#### Exercise material:
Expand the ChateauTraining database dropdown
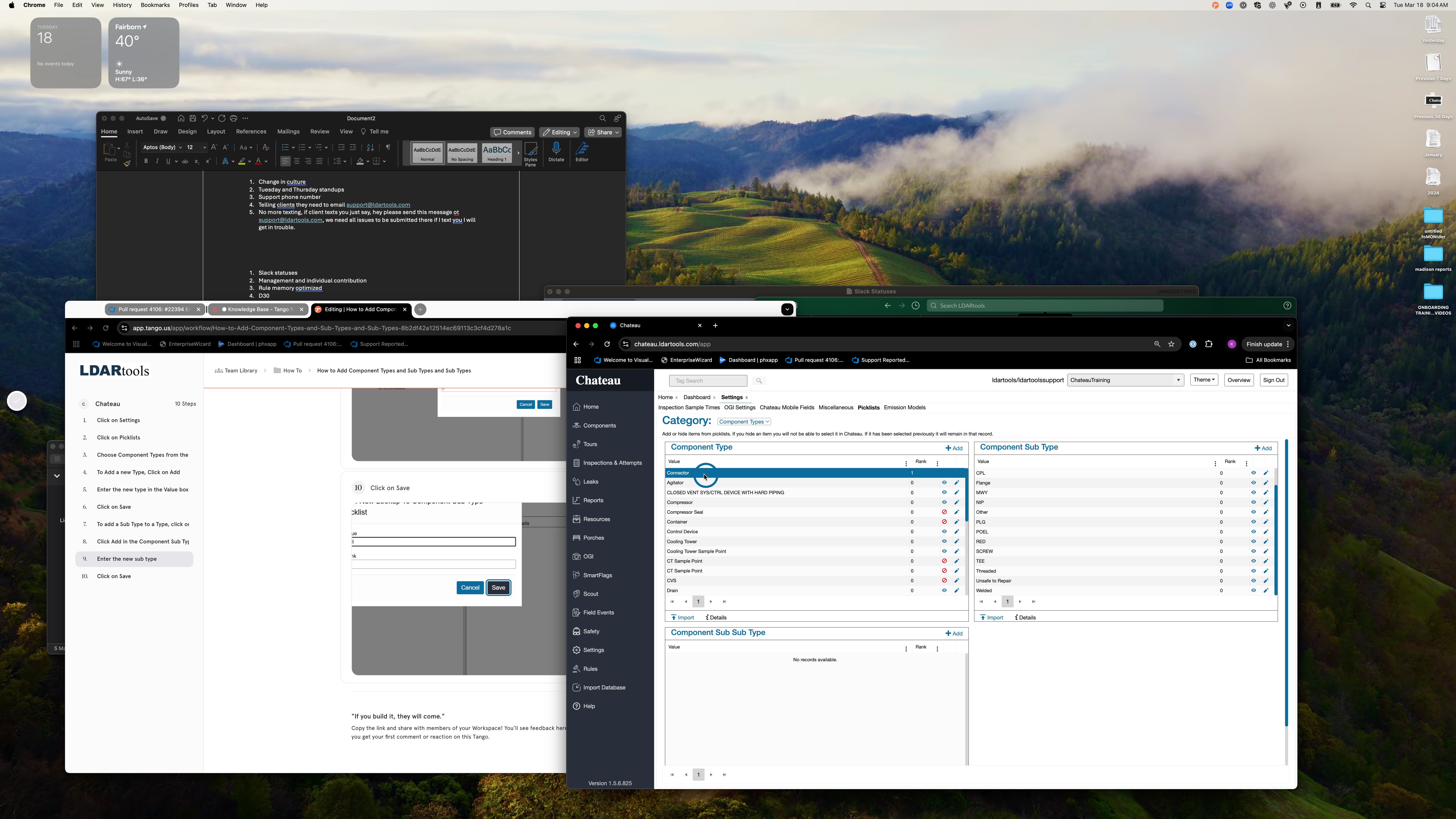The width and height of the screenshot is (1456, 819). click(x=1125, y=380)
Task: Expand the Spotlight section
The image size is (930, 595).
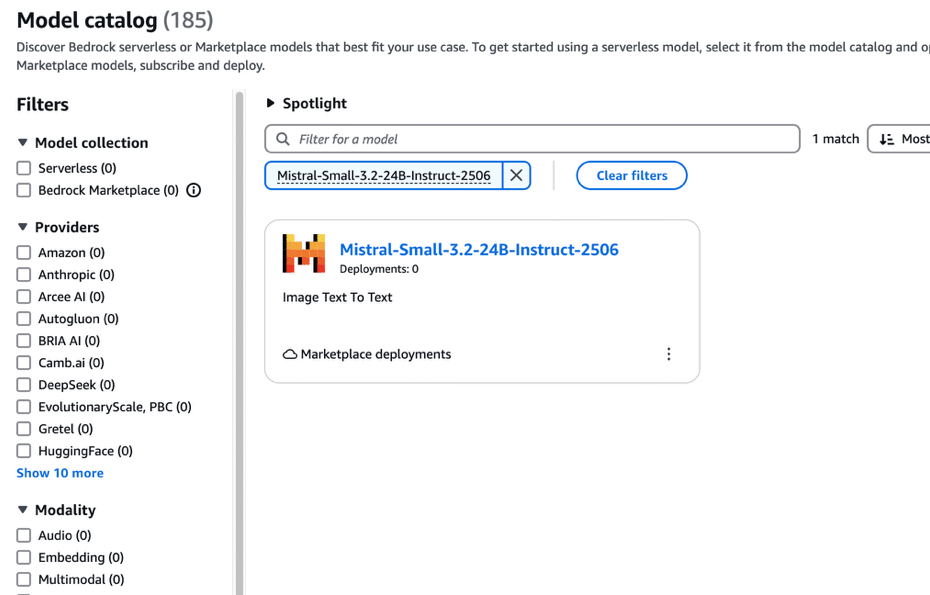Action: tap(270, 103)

#### About this exercise:
Your reply should consist solely of the lines from the line containing "Task: Expand the Spotlight section" through the last line of the listing, unchanged and free of pictures.

#### Output:
Task: Expand the Spotlight section
The image size is (930, 595).
Action: tap(270, 103)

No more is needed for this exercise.